▶ [WORK INSTRUCTION]: In full and without alteration, return the records below.

>>>>>

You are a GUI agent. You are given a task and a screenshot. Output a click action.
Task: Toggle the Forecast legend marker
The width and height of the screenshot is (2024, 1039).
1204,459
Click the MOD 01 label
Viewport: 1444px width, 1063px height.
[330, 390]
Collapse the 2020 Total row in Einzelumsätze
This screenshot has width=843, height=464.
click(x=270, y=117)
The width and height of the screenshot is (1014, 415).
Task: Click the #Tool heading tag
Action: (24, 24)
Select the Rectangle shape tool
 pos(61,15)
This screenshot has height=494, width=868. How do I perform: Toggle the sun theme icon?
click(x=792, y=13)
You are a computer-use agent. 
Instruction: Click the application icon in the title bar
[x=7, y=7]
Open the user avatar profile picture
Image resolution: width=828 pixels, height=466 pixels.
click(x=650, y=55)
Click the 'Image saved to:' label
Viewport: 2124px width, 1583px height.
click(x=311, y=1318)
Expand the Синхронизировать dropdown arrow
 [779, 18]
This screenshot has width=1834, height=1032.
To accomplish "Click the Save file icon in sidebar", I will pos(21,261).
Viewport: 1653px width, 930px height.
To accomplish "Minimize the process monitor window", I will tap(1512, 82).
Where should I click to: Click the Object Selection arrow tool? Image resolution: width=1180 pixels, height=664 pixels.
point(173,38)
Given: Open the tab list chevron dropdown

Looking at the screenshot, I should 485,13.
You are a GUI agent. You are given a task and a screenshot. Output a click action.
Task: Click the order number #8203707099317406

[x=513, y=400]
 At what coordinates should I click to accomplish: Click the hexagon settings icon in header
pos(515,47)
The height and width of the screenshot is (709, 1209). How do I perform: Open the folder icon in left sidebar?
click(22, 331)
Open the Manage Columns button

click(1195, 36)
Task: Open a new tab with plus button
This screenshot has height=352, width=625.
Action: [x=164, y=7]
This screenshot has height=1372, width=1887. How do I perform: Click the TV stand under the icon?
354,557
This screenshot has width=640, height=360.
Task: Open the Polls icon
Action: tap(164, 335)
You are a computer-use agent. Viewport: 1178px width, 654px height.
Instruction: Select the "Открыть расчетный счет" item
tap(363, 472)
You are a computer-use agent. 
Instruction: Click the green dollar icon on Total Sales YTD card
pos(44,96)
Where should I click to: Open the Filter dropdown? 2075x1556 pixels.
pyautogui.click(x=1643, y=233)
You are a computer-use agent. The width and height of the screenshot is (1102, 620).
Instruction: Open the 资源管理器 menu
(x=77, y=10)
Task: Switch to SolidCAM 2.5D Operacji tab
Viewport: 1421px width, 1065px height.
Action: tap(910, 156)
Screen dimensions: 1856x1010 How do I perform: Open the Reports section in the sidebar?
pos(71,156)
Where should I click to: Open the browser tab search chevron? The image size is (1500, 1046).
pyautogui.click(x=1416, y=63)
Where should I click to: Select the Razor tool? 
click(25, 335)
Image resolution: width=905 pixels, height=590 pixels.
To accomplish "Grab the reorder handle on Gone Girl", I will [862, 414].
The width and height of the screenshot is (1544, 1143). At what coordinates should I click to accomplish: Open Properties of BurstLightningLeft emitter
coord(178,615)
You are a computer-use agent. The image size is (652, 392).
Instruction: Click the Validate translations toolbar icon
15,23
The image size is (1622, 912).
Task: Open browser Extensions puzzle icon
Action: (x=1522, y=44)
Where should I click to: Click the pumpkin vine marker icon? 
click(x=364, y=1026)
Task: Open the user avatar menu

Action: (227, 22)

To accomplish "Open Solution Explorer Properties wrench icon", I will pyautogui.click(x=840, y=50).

<<<<<

▶ [ANSWER]:
You are a GUI agent. You are given a task and a screenshot. Output a click action.
Task: Toggle the Forecast legend marker
The width and height of the screenshot is (2024, 1039).
1204,459
Click the MOD 01 label
Viewport: 1444px width, 1063px height.
[330, 390]
Collapse the 2020 Total row in Einzelumsätze
This screenshot has width=843, height=464.
click(x=270, y=117)
The width and height of the screenshot is (1014, 415).
Task: Click the #Tool heading tag
Action: (24, 24)
Select the Rectangle shape tool
 pos(61,15)
This screenshot has height=494, width=868. How do I perform: Toggle the sun theme icon?
click(x=792, y=13)
You are a computer-use agent. 
Instruction: Click the application icon in the title bar
[x=7, y=7]
Open the user avatar profile picture
Image resolution: width=828 pixels, height=466 pixels.
click(x=650, y=55)
Click the 'Image saved to:' label
Viewport: 2124px width, 1583px height.
click(x=311, y=1318)
Expand the Синхронизировать dropdown arrow
 [779, 18]
This screenshot has width=1834, height=1032.
To accomplish "Click the Save file icon in sidebar", I will pos(21,261).
Viewport: 1653px width, 930px height.
To accomplish "Minimize the process monitor window", I will tap(1512, 82).
Where should I click to: Click the Object Selection arrow tool? Image resolution: width=1180 pixels, height=664 pixels.
point(173,38)
Given: Open the tab list chevron dropdown

Looking at the screenshot, I should 485,13.
You are a GUI agent. You are given a task and a screenshot. Output a click action.
Task: Click the order number #8203707099317406

[x=513, y=400]
 At what coordinates should I click to accomplish: Click the hexagon settings icon in header
pos(515,47)
The height and width of the screenshot is (709, 1209). How do I perform: Open the folder icon in left sidebar?
click(22, 331)
Open the Manage Columns button

click(1195, 36)
Task: Open a new tab with plus button
This screenshot has height=352, width=625.
Action: [x=164, y=7]
This screenshot has height=1372, width=1887. How do I perform: Click the TV stand under the icon?
354,557
This screenshot has width=640, height=360.
Task: Open the Polls icon
Action: tap(164, 335)
You are a computer-use agent. Viewport: 1178px width, 654px height.
Instruction: Select the "Открыть расчетный счет" item
tap(363, 472)
You are a computer-use agent. 
Instruction: Click the green dollar icon on Total Sales YTD card
pos(44,96)
Where should I click to: Open the Filter dropdown? 2075x1556 pixels.
pyautogui.click(x=1643, y=233)
You are a computer-use agent. The width and height of the screenshot is (1102, 620).
Instruction: Open the 资源管理器 menu
(x=77, y=10)
Task: Switch to SolidCAM 2.5D Operacji tab
Viewport: 1421px width, 1065px height.
Action: tap(910, 156)
Screen dimensions: 1856x1010 How do I perform: Open the Reports section in the sidebar?
pos(71,156)
Where should I click to: Open the browser tab search chevron? The image size is (1500, 1046).
pyautogui.click(x=1416, y=63)
Where should I click to: Select the Razor tool? 
click(25, 335)
Image resolution: width=905 pixels, height=590 pixels.
To accomplish "Grab the reorder handle on Gone Girl", I will [862, 414].
The width and height of the screenshot is (1544, 1143). At what coordinates should I click to accomplish: Open Properties of BurstLightningLeft emitter
coord(178,615)
You are a computer-use agent. The image size is (652, 392).
Instruction: Click the Validate translations toolbar icon
15,23
The image size is (1622, 912).
Task: Open browser Extensions puzzle icon
Action: (x=1522, y=44)
Where should I click to: Click the pumpkin vine marker icon? 
click(x=364, y=1026)
Task: Open the user avatar menu

Action: (227, 22)

To accomplish "Open Solution Explorer Properties wrench icon", I will pyautogui.click(x=840, y=50).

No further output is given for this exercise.